Je dois décidément faire une recension du bouquin de Simondon, « Du mode d’existence des objets techniques », qui m’avait passionné et que j’avais trouvé très profond justement sur ce sujet de la technique/technologie. Je vais devoir le relire, parce que c’était trapu.
Bref, « A la première personne » est un livre dense, stimulant, riche, bien écrit, et qui se dévore. Il permet de découvrir un peu plus la personnalité philosophique de Finkielkraut, ce qui, comme il le dit dès le début, est bien aligné avec sa volonté de toujours chercher la vérité.

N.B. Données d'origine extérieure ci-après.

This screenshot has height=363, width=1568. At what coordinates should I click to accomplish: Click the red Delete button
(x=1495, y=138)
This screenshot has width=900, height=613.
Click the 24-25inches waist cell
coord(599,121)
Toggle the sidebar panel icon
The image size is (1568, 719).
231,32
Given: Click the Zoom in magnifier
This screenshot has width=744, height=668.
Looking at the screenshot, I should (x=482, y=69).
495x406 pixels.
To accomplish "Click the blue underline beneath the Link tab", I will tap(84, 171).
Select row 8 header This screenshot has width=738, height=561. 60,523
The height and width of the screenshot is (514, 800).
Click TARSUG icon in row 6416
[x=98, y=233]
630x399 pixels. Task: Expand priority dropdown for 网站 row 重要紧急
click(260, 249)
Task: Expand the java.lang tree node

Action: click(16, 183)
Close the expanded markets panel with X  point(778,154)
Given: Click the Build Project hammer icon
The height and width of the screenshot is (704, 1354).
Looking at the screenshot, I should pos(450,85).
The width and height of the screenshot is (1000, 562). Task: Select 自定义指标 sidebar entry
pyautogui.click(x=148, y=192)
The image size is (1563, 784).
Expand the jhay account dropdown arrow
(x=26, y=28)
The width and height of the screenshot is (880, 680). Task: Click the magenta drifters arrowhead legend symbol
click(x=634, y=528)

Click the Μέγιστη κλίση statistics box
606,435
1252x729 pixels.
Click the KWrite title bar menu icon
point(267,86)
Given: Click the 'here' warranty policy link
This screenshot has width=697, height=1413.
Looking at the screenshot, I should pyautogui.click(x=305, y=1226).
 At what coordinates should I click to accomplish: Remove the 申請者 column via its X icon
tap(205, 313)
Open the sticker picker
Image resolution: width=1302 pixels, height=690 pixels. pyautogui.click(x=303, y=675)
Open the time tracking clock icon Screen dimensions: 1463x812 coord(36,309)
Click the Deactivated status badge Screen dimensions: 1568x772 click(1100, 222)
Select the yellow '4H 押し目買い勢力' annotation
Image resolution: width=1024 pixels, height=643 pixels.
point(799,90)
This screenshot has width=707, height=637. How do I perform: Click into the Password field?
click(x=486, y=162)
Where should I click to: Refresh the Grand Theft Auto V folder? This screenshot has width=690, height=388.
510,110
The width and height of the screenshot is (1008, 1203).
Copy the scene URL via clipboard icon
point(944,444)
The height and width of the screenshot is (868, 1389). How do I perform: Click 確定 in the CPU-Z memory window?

Je lui laisse le mot de la fin, qui est aussi le mot du début de son livre.
Parce que, malgré mes efforts pour ralentir le galop du temps, j’avance irrémédiablement en âge et aussi, je l’avoue, parce que je souffre des épithètes inamicales parfois accolées à mon nom, le moment m’a paru semblé venu de faire le point et de retracer mon parcours sans faux-fuyants ni complaisance.
Il ne s’agit en aucune façon pour moi de rabattre la connaissance sur la confession et de défendre une vérité purement subjective. Je ne choisis pas, à l’heure des comptes, de me retrancher dans la forteresse imprenable de l’autobiographie. Je joue cartes sur table, je dis d’où je parle, mais je ne dis pas pour autant: « A chacun sa vision des choses. » Je ne me défausse pas, par une déclaration d’identité, de la réponse à la question de tous les dangers : « Qu’est-ce qui se passe? » Rien ne me chagrinerait davantage que de contribuer à rendre ma réponse inoffensive en la psychologisant. Peu importent donc mes histoires, mes secrets, ma névrose, mon caractère! Le vrai que je cherche encore et toujours est le vrai du réel ; l’élucidation de l’être et des événements reste, à mes yeux, prioritaire. En dépit de la fatigue et du découragement qui parfois m’assaille, je poursuis obstinément cette quête. Je m’intéresse moins que ne m’affecte le monde. Cependant, comme l’a écrit Kierkegaard, « penser est une chose, exister dans ce qu’on pense est autre chose ». C’est cet autre chose que j’ai voulu mettre au clair en écrivant, une fois n’est pas coutume, à la première personne. -
Mots simples
Le livre d’Adin Steinsaltz, rabbin et traducteur du Talmud, porte très bien son nom, Mots simples. Chaque chapitre de son livre aborde un mot « simple », car d’usage courant, mais qui bien sûr contient une grande richesse de signification : Amour, Bien, Jalousie, etc. J’ai trouvé ce livre très agréable à lire, intéressant, et finalement assez hors-norme. L’humilité et la simplicité du propos équilibrent à merveille l’ambition qu’il y a à vouloir traiter de tous ces sujets dans un seul livre. J’aime le ton de Steinsaltz, visiblement esprit très rationnel et scientifique. Son point de vue sur ces sujets est toujours intéressant. Vraiment un beau petit livre.
A propos de Dieu
Le dernier chapitre, consacré à Dieu, m’a confirmé deux choses que je pensais, plus ou moins confusément. Il me donne des mots simples pour le dire.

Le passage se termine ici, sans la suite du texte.